• **WHAT IS NEEDED**: Copy out every line of the data that follows, exactly.

Saved entries
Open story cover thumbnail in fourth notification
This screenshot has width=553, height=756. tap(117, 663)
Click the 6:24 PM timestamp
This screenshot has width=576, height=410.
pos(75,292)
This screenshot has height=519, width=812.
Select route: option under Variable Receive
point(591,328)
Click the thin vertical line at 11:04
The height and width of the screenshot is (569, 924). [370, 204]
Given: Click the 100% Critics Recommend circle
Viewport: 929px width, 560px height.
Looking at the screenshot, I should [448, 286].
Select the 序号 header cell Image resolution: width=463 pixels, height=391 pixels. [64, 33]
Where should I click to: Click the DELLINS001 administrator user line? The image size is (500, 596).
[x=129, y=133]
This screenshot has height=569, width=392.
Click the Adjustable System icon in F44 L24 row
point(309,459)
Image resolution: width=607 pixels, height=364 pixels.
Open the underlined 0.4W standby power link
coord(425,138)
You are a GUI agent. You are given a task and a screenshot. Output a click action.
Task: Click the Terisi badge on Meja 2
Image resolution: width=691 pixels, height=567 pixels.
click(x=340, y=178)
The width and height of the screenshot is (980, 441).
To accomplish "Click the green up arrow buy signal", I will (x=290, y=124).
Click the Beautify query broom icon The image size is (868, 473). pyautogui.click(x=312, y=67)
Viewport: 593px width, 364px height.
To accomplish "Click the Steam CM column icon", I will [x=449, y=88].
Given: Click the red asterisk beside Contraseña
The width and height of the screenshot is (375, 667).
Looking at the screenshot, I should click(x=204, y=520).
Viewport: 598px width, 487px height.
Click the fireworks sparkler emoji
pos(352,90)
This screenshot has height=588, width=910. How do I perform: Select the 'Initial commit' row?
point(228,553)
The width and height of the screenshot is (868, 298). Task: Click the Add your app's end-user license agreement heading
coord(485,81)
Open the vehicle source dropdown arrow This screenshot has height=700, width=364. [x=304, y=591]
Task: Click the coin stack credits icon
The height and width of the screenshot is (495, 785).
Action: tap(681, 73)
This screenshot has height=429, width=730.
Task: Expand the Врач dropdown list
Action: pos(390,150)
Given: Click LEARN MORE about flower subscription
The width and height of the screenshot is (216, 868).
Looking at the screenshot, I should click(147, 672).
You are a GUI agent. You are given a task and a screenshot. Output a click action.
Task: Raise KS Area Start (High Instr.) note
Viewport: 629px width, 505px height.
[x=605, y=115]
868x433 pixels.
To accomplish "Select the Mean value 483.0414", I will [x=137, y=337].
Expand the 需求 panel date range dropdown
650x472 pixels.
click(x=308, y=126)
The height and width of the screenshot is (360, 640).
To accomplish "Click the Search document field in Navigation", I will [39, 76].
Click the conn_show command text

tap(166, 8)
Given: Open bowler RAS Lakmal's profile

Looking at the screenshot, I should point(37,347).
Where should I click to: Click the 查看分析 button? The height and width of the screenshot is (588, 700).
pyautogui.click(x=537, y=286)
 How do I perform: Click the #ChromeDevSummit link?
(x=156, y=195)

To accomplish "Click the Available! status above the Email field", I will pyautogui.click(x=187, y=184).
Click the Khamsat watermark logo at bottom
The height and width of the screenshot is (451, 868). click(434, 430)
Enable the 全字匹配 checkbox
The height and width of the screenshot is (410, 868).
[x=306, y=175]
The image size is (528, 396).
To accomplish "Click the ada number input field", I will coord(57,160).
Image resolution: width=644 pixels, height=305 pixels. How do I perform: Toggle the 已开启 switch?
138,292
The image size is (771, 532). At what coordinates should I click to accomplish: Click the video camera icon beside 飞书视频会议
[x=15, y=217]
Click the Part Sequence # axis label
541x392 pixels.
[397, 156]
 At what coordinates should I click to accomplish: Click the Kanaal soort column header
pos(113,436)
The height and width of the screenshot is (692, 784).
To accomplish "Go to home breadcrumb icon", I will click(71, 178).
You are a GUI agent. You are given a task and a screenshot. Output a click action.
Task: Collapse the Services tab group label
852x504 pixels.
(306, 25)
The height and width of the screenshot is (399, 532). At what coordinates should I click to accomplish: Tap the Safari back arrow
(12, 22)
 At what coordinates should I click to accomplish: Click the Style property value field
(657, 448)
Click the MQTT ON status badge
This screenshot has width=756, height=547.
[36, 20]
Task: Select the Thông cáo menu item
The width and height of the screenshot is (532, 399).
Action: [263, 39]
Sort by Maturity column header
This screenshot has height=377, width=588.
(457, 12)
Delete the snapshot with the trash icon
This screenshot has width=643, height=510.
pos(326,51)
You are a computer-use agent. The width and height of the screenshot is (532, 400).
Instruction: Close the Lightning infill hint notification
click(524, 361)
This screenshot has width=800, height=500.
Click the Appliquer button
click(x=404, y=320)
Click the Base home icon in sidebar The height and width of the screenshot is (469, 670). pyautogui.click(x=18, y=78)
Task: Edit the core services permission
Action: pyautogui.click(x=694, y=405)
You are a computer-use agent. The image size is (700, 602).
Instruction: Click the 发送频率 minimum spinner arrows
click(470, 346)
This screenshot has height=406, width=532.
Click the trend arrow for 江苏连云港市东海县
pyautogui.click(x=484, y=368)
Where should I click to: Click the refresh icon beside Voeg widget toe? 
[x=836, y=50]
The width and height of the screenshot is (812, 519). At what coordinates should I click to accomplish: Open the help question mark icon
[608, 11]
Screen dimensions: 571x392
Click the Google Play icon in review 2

• **SOLVED EXERCISE**:
Open story cover thumbnail in fourth notification
This screenshot has width=553, height=756. tap(117, 663)
Click the 6:24 PM timestamp
This screenshot has width=576, height=410.
pos(75,292)
This screenshot has height=519, width=812.
Select route: option under Variable Receive
point(591,328)
Click the thin vertical line at 11:04
The height and width of the screenshot is (569, 924). [370, 204]
Given: Click the 100% Critics Recommend circle
Viewport: 929px width, 560px height.
Looking at the screenshot, I should [448, 286].
Select the 序号 header cell Image resolution: width=463 pixels, height=391 pixels. [64, 33]
Where should I click to: Click the DELLINS001 administrator user line? The image size is (500, 596).
[x=129, y=133]
This screenshot has height=569, width=392.
Click the Adjustable System icon in F44 L24 row
point(309,459)
Image resolution: width=607 pixels, height=364 pixels.
Open the underlined 0.4W standby power link
coord(425,138)
You are a GUI agent. You are given a task and a screenshot. Output a click action.
Task: Click the Terisi badge on Meja 2
Image resolution: width=691 pixels, height=567 pixels.
click(x=340, y=178)
The width and height of the screenshot is (980, 441).
To accomplish "Click the green up arrow buy signal", I will (x=290, y=124).
Click the Beautify query broom icon The image size is (868, 473). pyautogui.click(x=312, y=67)
Viewport: 593px width, 364px height.
To accomplish "Click the Steam CM column icon", I will [x=449, y=88].
Given: Click the red asterisk beside Contraseña
The width and height of the screenshot is (375, 667).
Looking at the screenshot, I should click(x=204, y=520).
Viewport: 598px width, 487px height.
Click the fireworks sparkler emoji
pos(352,90)
This screenshot has height=588, width=910. How do I perform: Select the 'Initial commit' row?
point(228,553)
The width and height of the screenshot is (868, 298). Task: Click the Add your app's end-user license agreement heading
coord(485,81)
Open the vehicle source dropdown arrow This screenshot has height=700, width=364. [x=304, y=591]
Task: Click the coin stack credits icon
The height and width of the screenshot is (495, 785).
Action: tap(681, 73)
This screenshot has height=429, width=730.
Task: Expand the Врач dropdown list
Action: pos(390,150)
Given: Click LEARN MORE about flower subscription
The width and height of the screenshot is (216, 868).
Looking at the screenshot, I should click(147, 672).
You are a GUI agent. You are given a task and a screenshot. Output a click action.
Task: Raise KS Area Start (High Instr.) note
Viewport: 629px width, 505px height.
[x=605, y=115]
868x433 pixels.
To accomplish "Select the Mean value 483.0414", I will [x=137, y=337].
Expand the 需求 panel date range dropdown
650x472 pixels.
click(x=308, y=126)
The height and width of the screenshot is (360, 640).
To accomplish "Click the Search document field in Navigation", I will [39, 76].
Click the conn_show command text

tap(166, 8)
Given: Open bowler RAS Lakmal's profile

Looking at the screenshot, I should point(37,347).
Where should I click to: Click the 查看分析 button? The height and width of the screenshot is (588, 700).
pyautogui.click(x=537, y=286)
 How do I perform: Click the #ChromeDevSummit link?
(x=156, y=195)

To accomplish "Click the Available! status above the Email field", I will pyautogui.click(x=187, y=184).
Click the Khamsat watermark logo at bottom
The height and width of the screenshot is (451, 868). click(434, 430)
Enable the 全字匹配 checkbox
The height and width of the screenshot is (410, 868).
[x=306, y=175]
The image size is (528, 396).
To accomplish "Click the ada number input field", I will coord(57,160).
Image resolution: width=644 pixels, height=305 pixels. How do I perform: Toggle the 已开启 switch?
138,292
The image size is (771, 532). At what coordinates should I click to accomplish: Click the video camera icon beside 飞书视频会议
[x=15, y=217]
Click the Part Sequence # axis label
541x392 pixels.
[397, 156]
 At what coordinates should I click to accomplish: Click the Kanaal soort column header
pos(113,436)
The height and width of the screenshot is (692, 784).
To accomplish "Go to home breadcrumb icon", I will click(71, 178).
You are a GUI agent. You are given a task and a screenshot. Output a click action.
Task: Collapse the Services tab group label
852x504 pixels.
(306, 25)
The height and width of the screenshot is (399, 532). At what coordinates should I click to accomplish: Tap the Safari back arrow
(12, 22)
 At what coordinates should I click to accomplish: Click the Style property value field
(657, 448)
Click the MQTT ON status badge
This screenshot has width=756, height=547.
[36, 20]
Task: Select the Thông cáo menu item
The width and height of the screenshot is (532, 399).
Action: [263, 39]
Sort by Maturity column header
This screenshot has height=377, width=588.
(457, 12)
Delete the snapshot with the trash icon
This screenshot has width=643, height=510.
pos(326,51)
You are a computer-use agent. The width and height of the screenshot is (532, 400).
Instruction: Close the Lightning infill hint notification
click(524, 361)
This screenshot has width=800, height=500.
Click the Appliquer button
click(x=404, y=320)
Click the Base home icon in sidebar The height and width of the screenshot is (469, 670). pyautogui.click(x=18, y=78)
Task: Edit the core services permission
Action: pyautogui.click(x=694, y=405)
You are a computer-use agent. The image size is (700, 602).
Instruction: Click the 发送频率 minimum spinner arrows
click(470, 346)
This screenshot has height=406, width=532.
Click the trend arrow for 江苏连云港市东海县
pyautogui.click(x=484, y=368)
Where should I click to: Click the refresh icon beside Voeg widget toe? 
[x=836, y=50]
The width and height of the screenshot is (812, 519). At what coordinates should I click to accomplish: Open the help question mark icon
[608, 11]
Screen dimensions: 571x392
Click the Google Play icon in review 2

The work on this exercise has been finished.